What to produce: Produce an exact copy of the data below.

==== Record excerpts

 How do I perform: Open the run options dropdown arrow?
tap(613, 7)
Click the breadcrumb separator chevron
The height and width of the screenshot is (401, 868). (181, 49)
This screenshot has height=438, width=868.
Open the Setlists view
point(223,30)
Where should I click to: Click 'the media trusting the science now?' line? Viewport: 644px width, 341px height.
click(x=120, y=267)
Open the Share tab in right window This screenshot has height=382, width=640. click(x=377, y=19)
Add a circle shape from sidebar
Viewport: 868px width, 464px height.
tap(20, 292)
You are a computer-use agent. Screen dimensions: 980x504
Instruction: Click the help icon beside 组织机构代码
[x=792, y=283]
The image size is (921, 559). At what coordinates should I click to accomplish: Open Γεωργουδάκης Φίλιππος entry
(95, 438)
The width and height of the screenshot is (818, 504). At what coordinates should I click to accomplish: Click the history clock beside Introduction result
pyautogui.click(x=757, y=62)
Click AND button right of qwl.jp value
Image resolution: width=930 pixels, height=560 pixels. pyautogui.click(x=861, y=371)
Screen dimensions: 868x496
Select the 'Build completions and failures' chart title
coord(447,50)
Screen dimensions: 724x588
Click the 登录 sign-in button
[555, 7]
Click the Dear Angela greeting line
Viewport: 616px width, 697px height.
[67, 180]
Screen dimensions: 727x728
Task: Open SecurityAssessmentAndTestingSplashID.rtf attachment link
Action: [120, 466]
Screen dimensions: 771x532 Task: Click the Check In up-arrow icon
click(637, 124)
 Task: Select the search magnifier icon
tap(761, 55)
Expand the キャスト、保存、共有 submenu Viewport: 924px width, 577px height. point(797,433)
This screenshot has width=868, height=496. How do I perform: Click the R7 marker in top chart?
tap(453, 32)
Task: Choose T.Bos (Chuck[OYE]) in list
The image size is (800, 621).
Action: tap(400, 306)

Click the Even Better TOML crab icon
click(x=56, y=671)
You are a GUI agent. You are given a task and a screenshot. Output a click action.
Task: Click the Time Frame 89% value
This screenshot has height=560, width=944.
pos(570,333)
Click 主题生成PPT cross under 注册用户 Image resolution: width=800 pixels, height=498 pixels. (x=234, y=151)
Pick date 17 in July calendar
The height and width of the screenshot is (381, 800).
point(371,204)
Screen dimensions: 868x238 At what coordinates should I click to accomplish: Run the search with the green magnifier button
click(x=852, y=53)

========

Problem solution:
 How do I perform: Open the run options dropdown arrow?
tap(613, 7)
Click the breadcrumb separator chevron
The height and width of the screenshot is (401, 868). (181, 49)
This screenshot has height=438, width=868.
Open the Setlists view
point(223,30)
Where should I click to: Click 'the media trusting the science now?' line? Viewport: 644px width, 341px height.
click(x=120, y=267)
Open the Share tab in right window This screenshot has height=382, width=640. click(x=377, y=19)
Add a circle shape from sidebar
Viewport: 868px width, 464px height.
tap(20, 292)
You are a computer-use agent. Screen dimensions: 980x504
Instruction: Click the help icon beside 组织机构代码
[x=792, y=283]
The image size is (921, 559). At what coordinates should I click to accomplish: Open Γεωργουδάκης Φίλιππος entry
(95, 438)
The width and height of the screenshot is (818, 504). At what coordinates should I click to accomplish: Click the history clock beside Introduction result
pyautogui.click(x=757, y=62)
Click AND button right of qwl.jp value
Image resolution: width=930 pixels, height=560 pixels. pyautogui.click(x=861, y=371)
Screen dimensions: 868x496
Select the 'Build completions and failures' chart title
coord(447,50)
Screen dimensions: 724x588
Click the 登录 sign-in button
[555, 7]
Click the Dear Angela greeting line
Viewport: 616px width, 697px height.
[67, 180]
Screen dimensions: 727x728
Task: Open SecurityAssessmentAndTestingSplashID.rtf attachment link
Action: [120, 466]
Screen dimensions: 771x532 Task: Click the Check In up-arrow icon
click(637, 124)
 Task: Select the search magnifier icon
tap(761, 55)
Expand the キャスト、保存、共有 submenu Viewport: 924px width, 577px height. point(797,433)
This screenshot has width=868, height=496. How do I perform: Click the R7 marker in top chart?
tap(453, 32)
Task: Choose T.Bos (Chuck[OYE]) in list
The image size is (800, 621).
Action: tap(400, 306)

Click the Even Better TOML crab icon
click(x=56, y=671)
You are a GUI agent. You are given a task and a screenshot. Output a click action.
Task: Click the Time Frame 89% value
This screenshot has height=560, width=944.
pos(570,333)
Click 主题生成PPT cross under 注册用户 Image resolution: width=800 pixels, height=498 pixels. (x=234, y=151)
Pick date 17 in July calendar
The height and width of the screenshot is (381, 800).
point(371,204)
Screen dimensions: 868x238 At what coordinates should I click to accomplish: Run the search with the green magnifier button
click(x=852, y=53)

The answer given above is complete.